A: In this media landscape, where titillation counts as news as much as news does, there’s all kinds of room for all kinds of different places but I do think the definition of “journalist” is so blurred these days it’s almost scary.
I tend to put it this way: Readers, or web surfers, can believe what they want to believe but I do think they need to not just seek out information that affirms their points of view and find stuff that educates and challenges them.
I think the consensus on Deadspin and the others of that ilk is that they can do good work but everything has to be and should be challenged by readers.-
Q: Now that you're covering the Argos as well as the Raptors, you're interviewing guys from two distinctly different sports (two-way vs. one-way players, roster size, average salary, publicity, etc).
When you're talking to the players, do you notice much of a difference in perspective or attitude?
Mike D., Toronto
A: As I’m Argo Boy more and more often here’s the one big difference:
There are so many of them that there’s no need to go back to the same guys day after day after day so they don’t get at all worn out talking. Now, some of less enthralling quotes than others but they are always accommodating and respectful and answer questions honestly and that’s always welcome.
And, frankly, there is so little “news” that you’re always looking for angles that are other than “what happened in last night’s game” or “what’s going to happen tomorrow night.”
The pace is taking a little getting used to but the co-operation from the staff, the coaches and players has been great.
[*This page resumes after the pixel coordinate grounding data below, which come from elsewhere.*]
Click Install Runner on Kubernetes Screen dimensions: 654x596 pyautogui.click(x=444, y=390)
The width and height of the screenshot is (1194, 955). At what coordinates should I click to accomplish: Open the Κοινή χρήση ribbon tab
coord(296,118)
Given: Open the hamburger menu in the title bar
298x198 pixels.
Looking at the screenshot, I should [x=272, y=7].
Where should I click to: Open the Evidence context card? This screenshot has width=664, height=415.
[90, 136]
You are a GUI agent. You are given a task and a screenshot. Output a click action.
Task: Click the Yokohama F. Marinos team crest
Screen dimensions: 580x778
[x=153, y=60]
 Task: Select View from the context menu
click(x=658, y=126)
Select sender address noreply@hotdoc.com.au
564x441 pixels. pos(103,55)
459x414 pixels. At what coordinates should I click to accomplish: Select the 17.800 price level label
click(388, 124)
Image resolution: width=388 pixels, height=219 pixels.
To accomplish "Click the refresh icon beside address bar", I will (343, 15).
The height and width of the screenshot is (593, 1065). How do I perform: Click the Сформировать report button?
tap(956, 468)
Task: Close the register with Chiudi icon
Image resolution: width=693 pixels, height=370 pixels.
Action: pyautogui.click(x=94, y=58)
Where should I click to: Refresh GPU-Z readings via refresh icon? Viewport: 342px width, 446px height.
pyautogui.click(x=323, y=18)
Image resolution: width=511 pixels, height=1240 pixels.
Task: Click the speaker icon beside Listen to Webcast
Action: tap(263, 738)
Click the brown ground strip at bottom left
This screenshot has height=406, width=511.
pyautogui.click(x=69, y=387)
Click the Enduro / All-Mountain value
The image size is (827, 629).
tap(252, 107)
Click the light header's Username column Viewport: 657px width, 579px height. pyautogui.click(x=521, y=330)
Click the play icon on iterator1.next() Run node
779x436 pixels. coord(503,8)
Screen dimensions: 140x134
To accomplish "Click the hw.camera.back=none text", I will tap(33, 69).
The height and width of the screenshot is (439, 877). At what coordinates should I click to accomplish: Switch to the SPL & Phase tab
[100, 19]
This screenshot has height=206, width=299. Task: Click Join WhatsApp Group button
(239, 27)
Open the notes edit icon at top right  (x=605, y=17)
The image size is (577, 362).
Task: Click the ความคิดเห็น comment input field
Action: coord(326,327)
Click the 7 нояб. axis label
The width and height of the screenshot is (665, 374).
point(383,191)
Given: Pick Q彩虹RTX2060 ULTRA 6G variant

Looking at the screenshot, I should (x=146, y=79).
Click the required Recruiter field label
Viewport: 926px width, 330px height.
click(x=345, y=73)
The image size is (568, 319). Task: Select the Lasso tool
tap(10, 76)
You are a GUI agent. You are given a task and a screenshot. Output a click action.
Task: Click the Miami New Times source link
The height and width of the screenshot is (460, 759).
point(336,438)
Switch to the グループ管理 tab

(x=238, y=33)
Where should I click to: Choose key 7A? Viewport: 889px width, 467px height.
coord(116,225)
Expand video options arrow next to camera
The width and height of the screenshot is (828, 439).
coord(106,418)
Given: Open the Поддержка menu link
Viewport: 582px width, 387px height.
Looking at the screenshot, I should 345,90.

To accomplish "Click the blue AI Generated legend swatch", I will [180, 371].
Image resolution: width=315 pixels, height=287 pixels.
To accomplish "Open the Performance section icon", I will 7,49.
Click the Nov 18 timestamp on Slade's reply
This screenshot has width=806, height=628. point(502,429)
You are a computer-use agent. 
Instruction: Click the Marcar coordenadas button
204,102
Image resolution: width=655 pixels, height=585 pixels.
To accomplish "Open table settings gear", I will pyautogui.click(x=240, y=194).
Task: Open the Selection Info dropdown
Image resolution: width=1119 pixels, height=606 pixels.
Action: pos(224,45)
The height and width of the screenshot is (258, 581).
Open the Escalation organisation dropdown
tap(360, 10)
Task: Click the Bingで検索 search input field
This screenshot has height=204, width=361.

And I guess to your last point, there is a bit of a difference in perspective from them because they are just different from NBAers. They don’t make millions, they don’t have any sense of entitlement and they aren’t jaded or bitter from having to do media every single day of their professional careers like some basketball players have to.
Q: A question regarding players who have previously competed abroad for Canada: Do you have any anecdotes about players who drank in the overseas environment, or others who were reluctant to embrace it? Say, a guy who spent hours in museums or chatting up locals in broken Spanish in sidewalk cafes? Maybe another guy who only went out to go to McDonald's every day and hid in his hotel room watching ESPN? Maybe a guy with severe culture shock, or another guy who went back again not to compete, but see more of the country? Cheers.
A: I remember being in a scrum with Trady McGrady at the NBA Finals talking about his experiences in China and him telling us he found some restaurant in every city in the league that served “American” food and that he seldom went out so there are those who don’t assimilate at all.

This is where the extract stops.